SYDNEY, Feb 14 (Reuters) - Japanese brewer Asahi Group Holdings Ltd is suing Pacific Equity Partners and Unitas Capital Pte Ltd, alleging they inflated the earnings of the Independent Liquor business it acquired in 2011 for NZ$1.5 billion ($1.3 billion).
Individual directors and investment funds controlled by the two private equity firms are also targeted by the legal action filed by Asahi Holdings Australia and Independent Liquor New Zealand, both Japanese registered subsidiaries of Asahi Group, in Australia’s Federal Court.

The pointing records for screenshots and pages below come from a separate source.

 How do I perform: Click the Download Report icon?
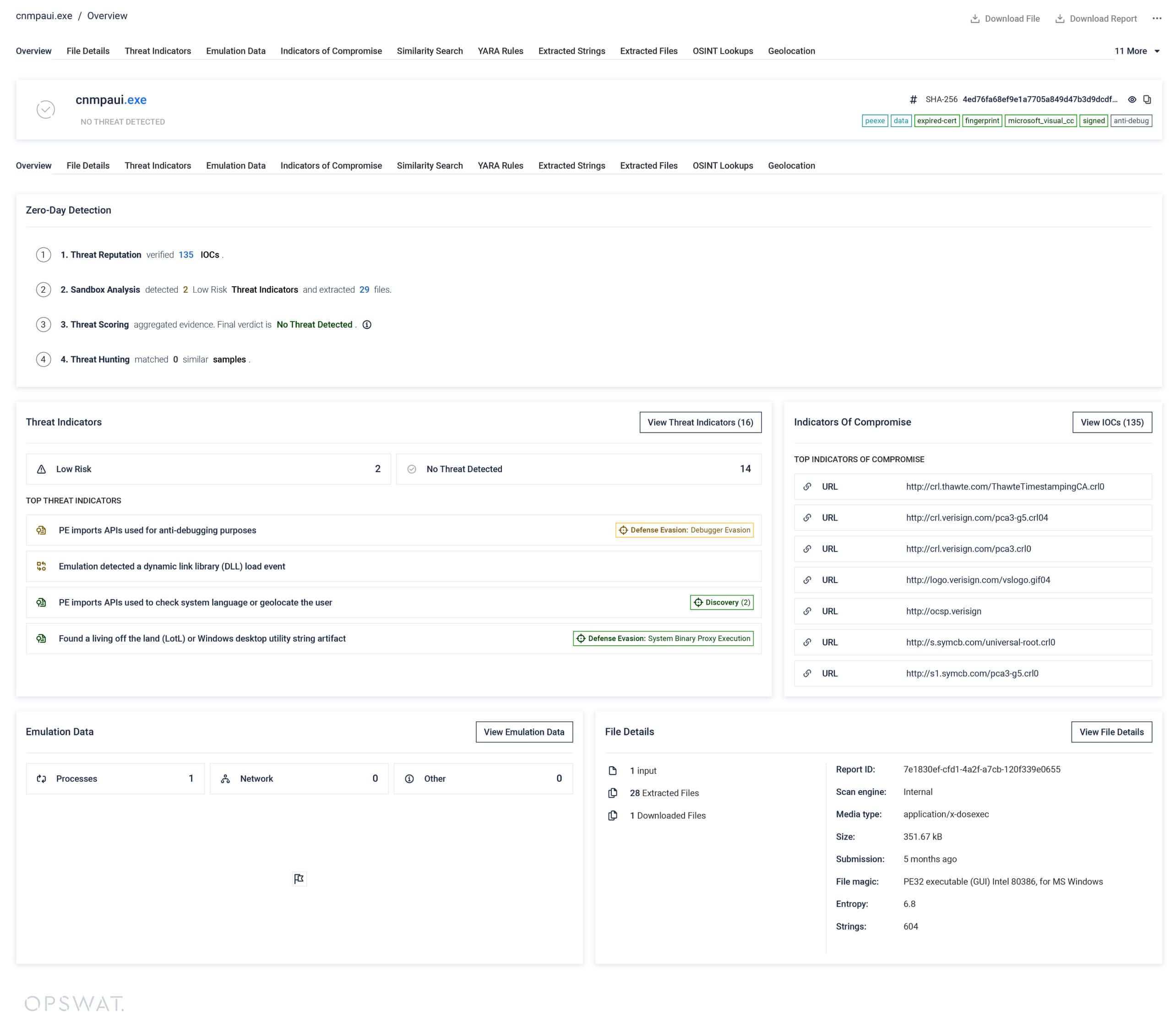tap(1059, 18)
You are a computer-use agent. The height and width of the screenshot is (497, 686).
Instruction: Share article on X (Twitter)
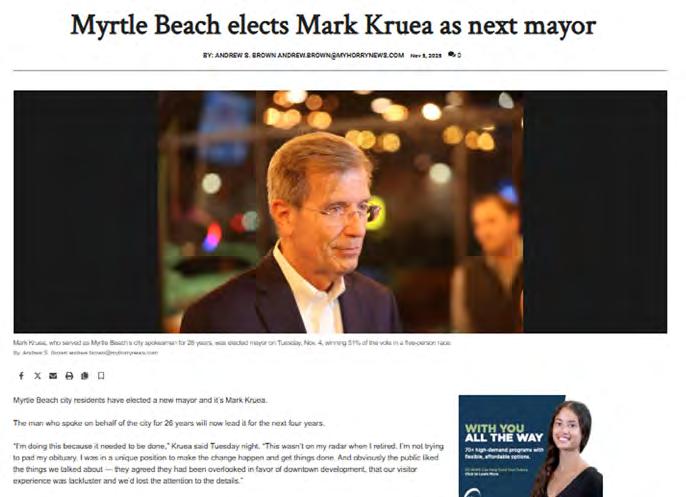coord(38,376)
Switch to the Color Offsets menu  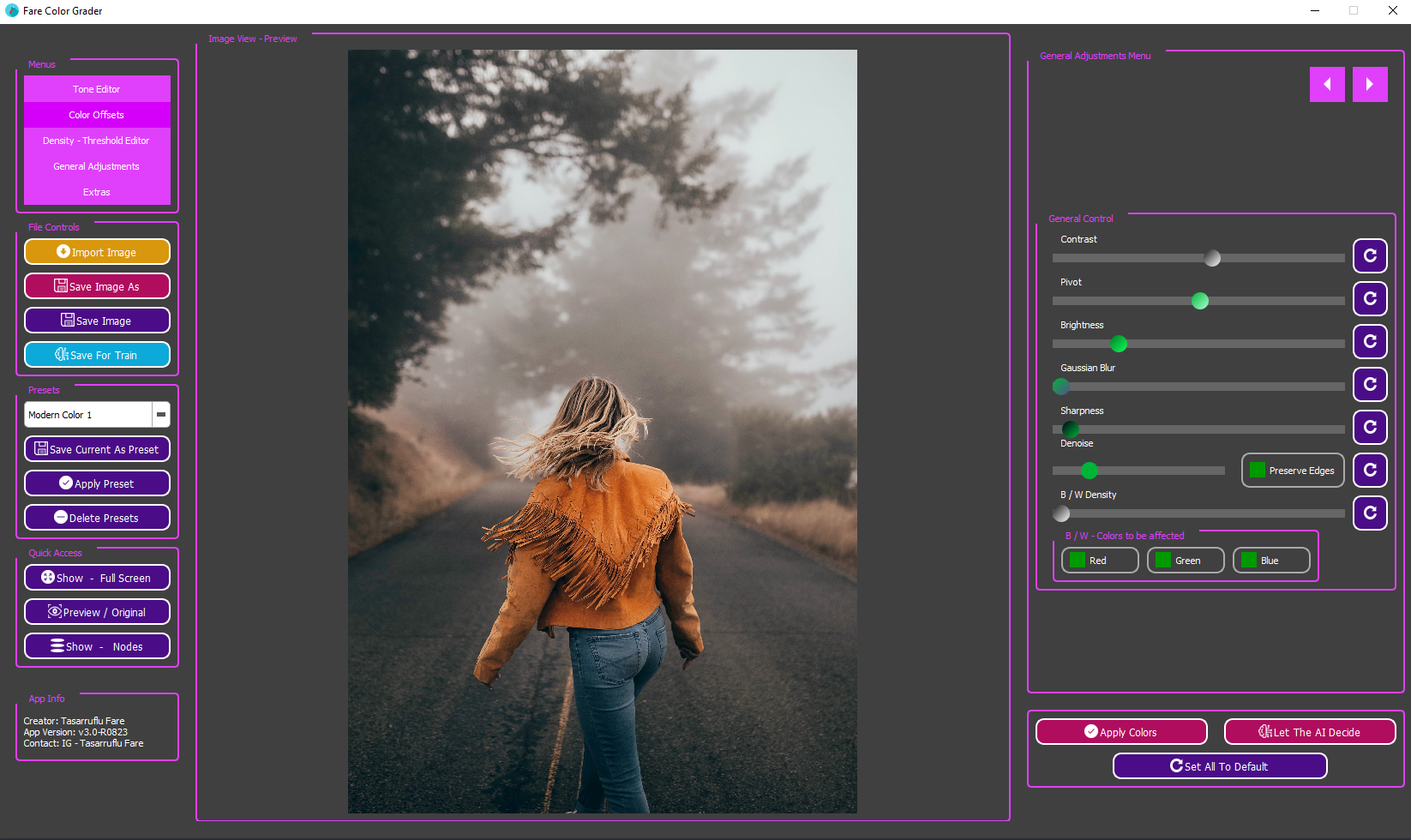(x=97, y=115)
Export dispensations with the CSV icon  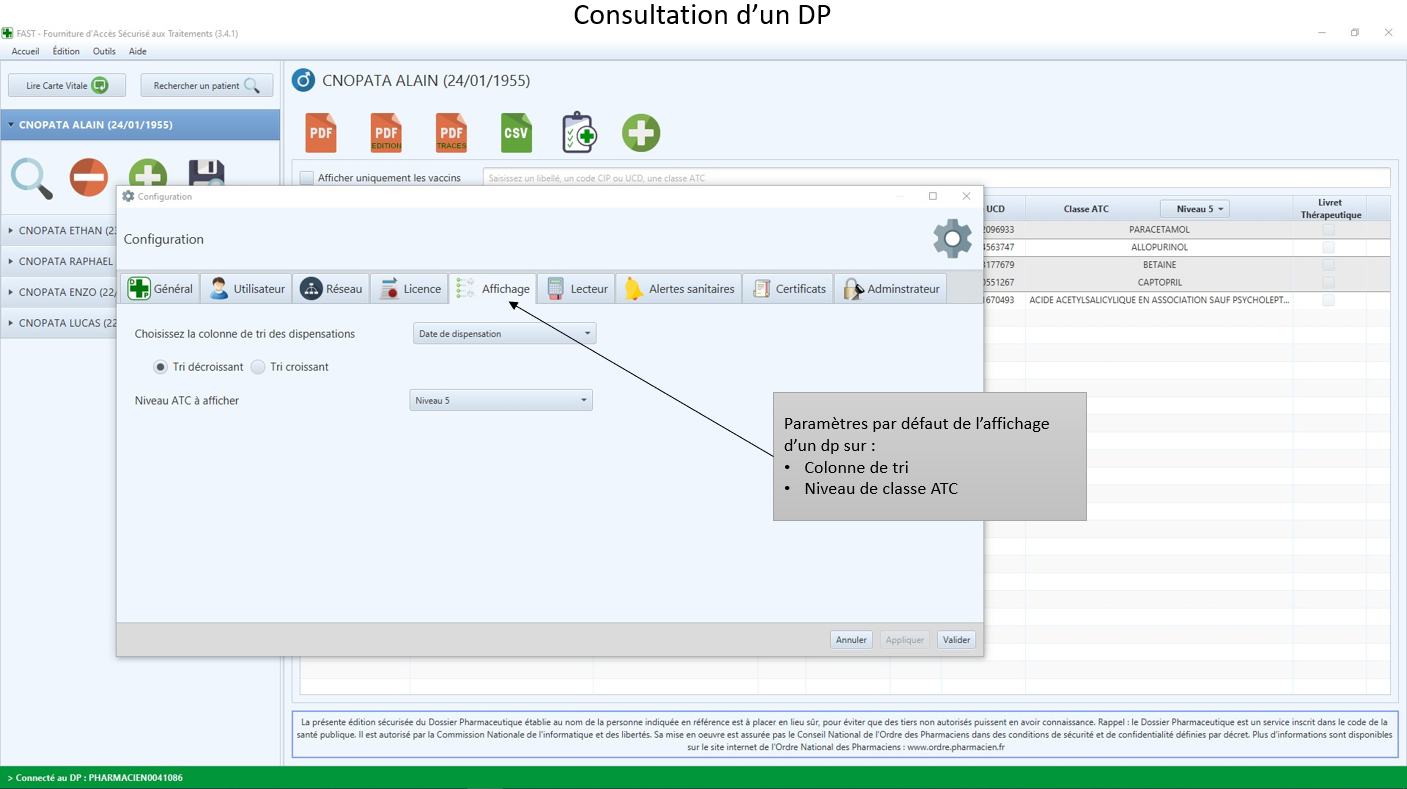[x=516, y=133]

Asahi, the maker of Japan’s top-selling “Super Dry” beer, is seeking unspecified damages for losses after an internal investigation uncovered what the company claims was misleading and deceptive conduct.
Asahi bought Flavoured Beverage Group Holdings Ltd, the parent company of Independent Liquor, from PEP and Unitas at a time Japanese brewers were on a spending spree across Asia and Oceania.
The acquisition of Independent Liquor, known for its “Woodstock Bourbon” and “Vodka Cruiser” brands, was part of Asahi’s bid to boost revenue growth amid a shrinking home beer market.
“It is very disappointing that PEP and Unitas have engaged in this misconduct,” Asahi Holdings Australia Managing Director Atsushi Katsuki said in an emailed statement.
“We conducted due diligence thoroughly and in good faith and relied on the figures provided to us,” he added. “We are seeking maximum recovery of our loss and we have commenced legal proceedings for this purpose.”
PEP, Australia’s largest buyout firm, did not immediately return calls seeking comment. Unitas could not immediately be reached.